In response to other CWA comments and in explanation of other changes:
· We agree with CWA that the Weather Normalized Means test and U-27-W, as defined in Water Industry Rule 1.12, should be removed from the Water Industry Rules since this test has been imposed only in specific cases.
· We have added minor change to Water Industry Rule R 3.1 to require the utility to provide, in the notice of an advice letter pending approval, the Uniform Resource Locator (URL) locating the advice letter on the utility's Interest site.
· CWA opposes the requirement of notifying LAFCOs of transfer of ownership filings. In furtherance of our cooperation with other governmental agencies, we believe that transfer of ownership information will provide LAFCOs with contact information that may be important as these agencies seek to improve planning, fire protection, and other local governmental services. We also believe that sufficient information can be obtained from county recorder and assessor offices to ascertain real property ownership for purposes of complying with the rule. We do not change the rule.
· The last sentence of Water Industry Rule 7.1 has been deleted since it does not pertain to the initial review of advice letters.
· In Water Industry Rule 7.3.1, we have renamed "step-rate filing" as "escalation" and moved it to a Tier 1 item.
· In Water Industry Rule 7.3.2, we have eliminated "attrition filing" as a Tier 2 item since both attrition filings and step-rate filings are subsumed under the concept of "escalation."
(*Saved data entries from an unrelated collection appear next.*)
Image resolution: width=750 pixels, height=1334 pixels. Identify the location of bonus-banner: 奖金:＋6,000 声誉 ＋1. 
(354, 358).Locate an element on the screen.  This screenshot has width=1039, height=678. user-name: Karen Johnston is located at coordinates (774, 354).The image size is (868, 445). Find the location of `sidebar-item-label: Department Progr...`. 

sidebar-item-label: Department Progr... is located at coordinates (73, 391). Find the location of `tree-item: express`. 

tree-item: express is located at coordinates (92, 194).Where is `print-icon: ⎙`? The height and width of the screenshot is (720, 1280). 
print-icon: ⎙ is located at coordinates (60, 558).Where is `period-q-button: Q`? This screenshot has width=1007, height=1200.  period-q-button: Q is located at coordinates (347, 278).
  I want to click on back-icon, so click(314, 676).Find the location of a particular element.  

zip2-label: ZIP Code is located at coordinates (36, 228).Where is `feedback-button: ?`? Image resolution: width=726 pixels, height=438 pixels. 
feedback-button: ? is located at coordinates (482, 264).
· In Water Industry Rule 9.1, we agree with CWA's recommendation of using the term "published." We do not consider the list of tariff schedules to be comprehensive, but we have added "other water or sewer services" to the list. However, we encourage water utilities to use appropriately named tariff schedules to cover the general water or sewer services they provide.
· CWA also questions the inclusion of Tariff Rule 21 (which includes fire protection service) in Water Industry Rule 9.2. Requiring the tariff does not mean the water utility must offer the service. The tariff can be reserved for possible future use in appropriate circumstances.
· CWA expresses concern about the deadlines for water utilities to comply with the requirement set forth in Water Industry Rule 10 for preparing digital maps of their service areas. CWA indicates that many water utilities may not have the expertise for preparing such maps. CWA's concern is addressed in General Rule 8.5.4, which instructs the Industry Divisions to establish compliance schedules for those utilities that do not have maps when the rules become effective on July 1, 2007.